The word that best summarises financial markets is volatile. Economic factors and geopolitical events continue to drive different views in markets, resulting in marked performance swings across asset classes.
There is a growing realisation that rising inflation levels have the potential to impact financial markets, which has led to a sharp rise in global bond yields. As we head into the second half of the year, the biggest challenge is whether the multiyear bond rally has finally reached its end game.
There are also concerns any moves by the US Federal Reserve to increase official cash rates will result in bond yields moving even higher from current levels. Additionally, equity markets may have moved ahead of fundamentals, making them prone to a correction.

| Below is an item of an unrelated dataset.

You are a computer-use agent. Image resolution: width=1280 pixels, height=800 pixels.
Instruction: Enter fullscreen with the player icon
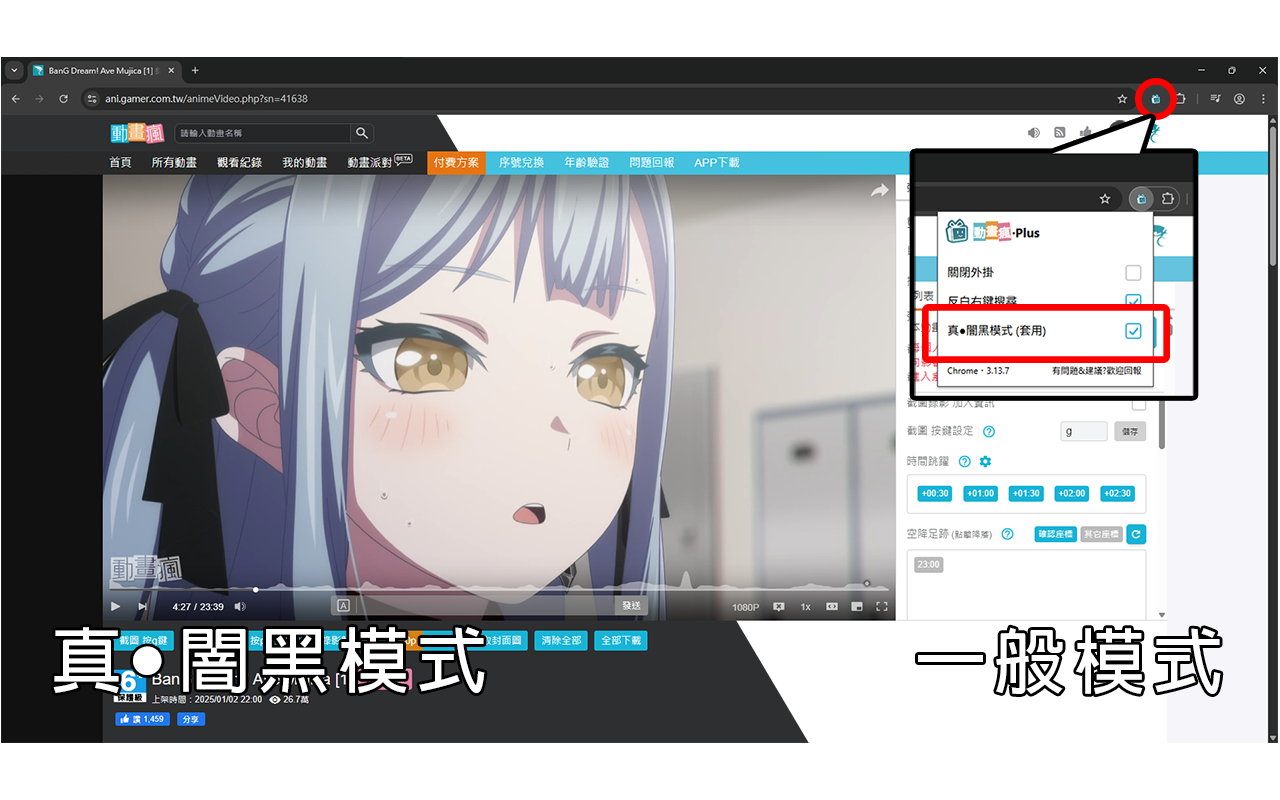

Recent sell-offs in bond and equity markets represent a recalibration across global financial markets. But at this stage, this does not create a prolonged bear market.
It’s true the growth outlook remains mixed, with weaker than expected economic data across a number of regions in the first quarter of the year.

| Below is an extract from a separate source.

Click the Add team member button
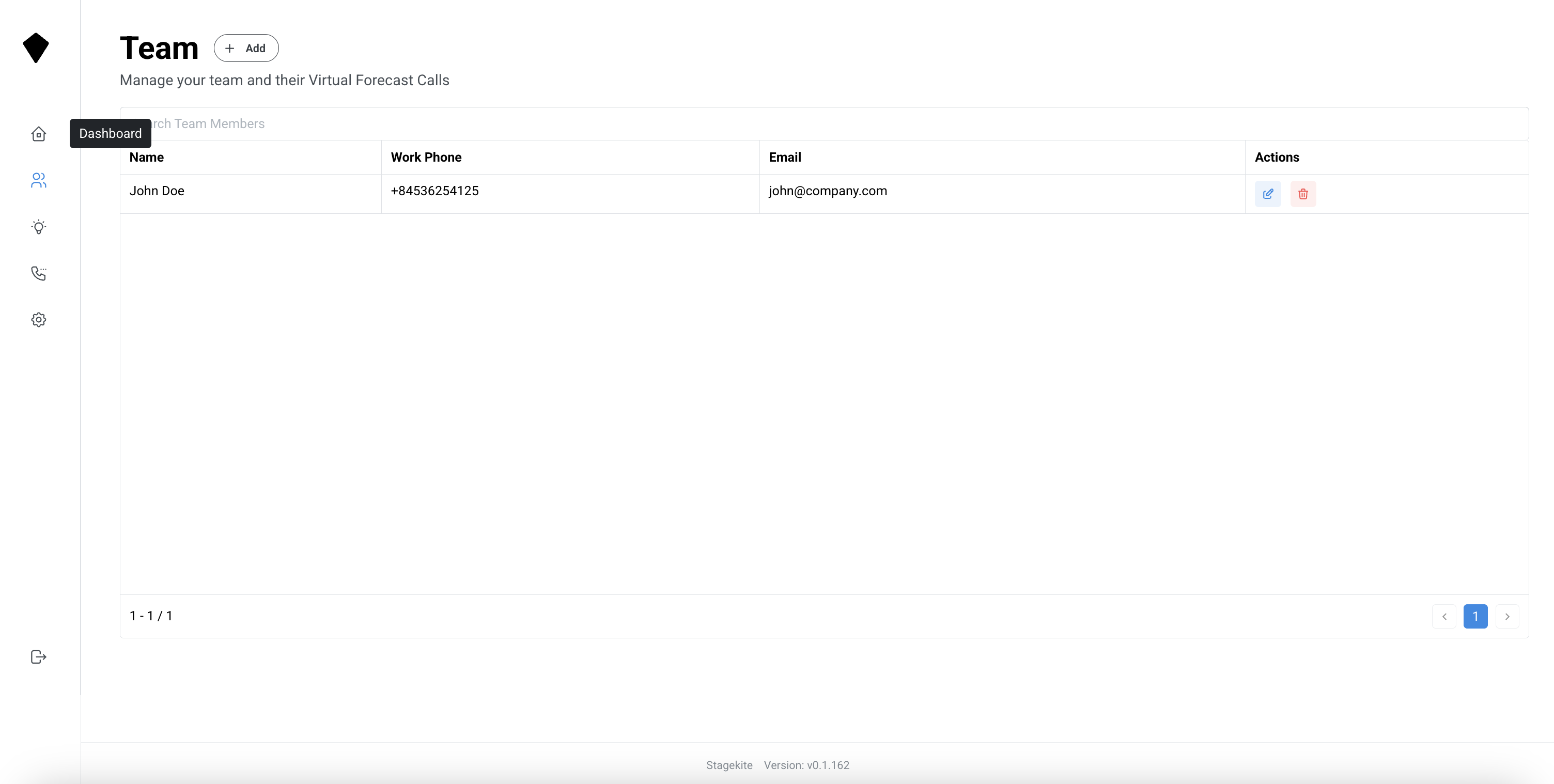(x=246, y=48)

But while the European Central Bank (ECB) has been surprised by the extent of the ‘bounce’ in the European economy given it has only just begun its quantitative easing program, we see little chance of the ECB closing its program before its stated end date of September 2016. This provides tacit support for both bond and equity markets.
Central banks in Japan and China and other emerging markets will continue to reduce cash rates to stimulate their economies. In addition, commodity prices are stabilising, although it will be some time before prices reach levels seen in 2014. These factors in combination should help to support global markets.

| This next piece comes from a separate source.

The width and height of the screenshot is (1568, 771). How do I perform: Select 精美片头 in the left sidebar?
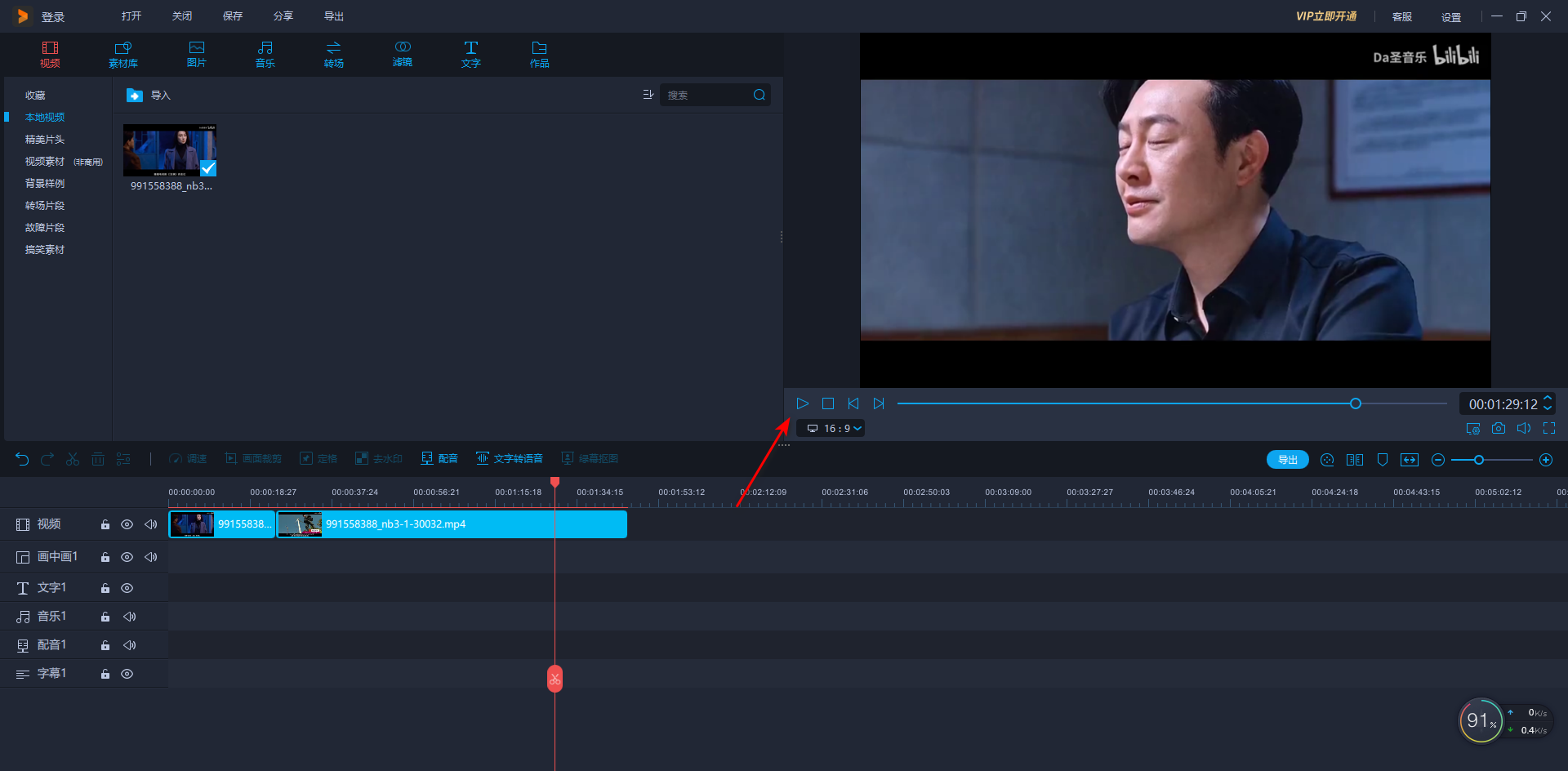[45, 140]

In Australia, the challenges facing the economy show no signs of reduction. With the need for structural reform vital, along with global and regional sensitivities, we do not see material change in the domestic economic landscape any time soon.
Property data continues to show positive momentum with house prices in both Sydney and Melbourne still exhibiting growth. However, although the low interest rate environment is supporting higher house prices, we remain concerned about the medium-term outlook. This could impact the strength of the housing market, particularly if there is no broader improvement in the economy and the jobless rate rises.
Furthermore, the performance of corporate Australia remains subdued and the earnings outlook for the banking sector seems to have peaked. So it may be some time before the economy rebounds.
Overall, we believe the domestic economy will continue to moderate further. The near term fortunes of the economy will be linked to the global macro outlook as much as to domestic issues. Financial markets will continue to take their lead from global peers, most notably the US, and we have seen our bond market move in line with US Treasuries in recent periods.
Moreover, the slowdown across China, along with lower commodity prices, and a more benign corporate outlook have the ability to be a drag on the domestic share market for the remainder of the year.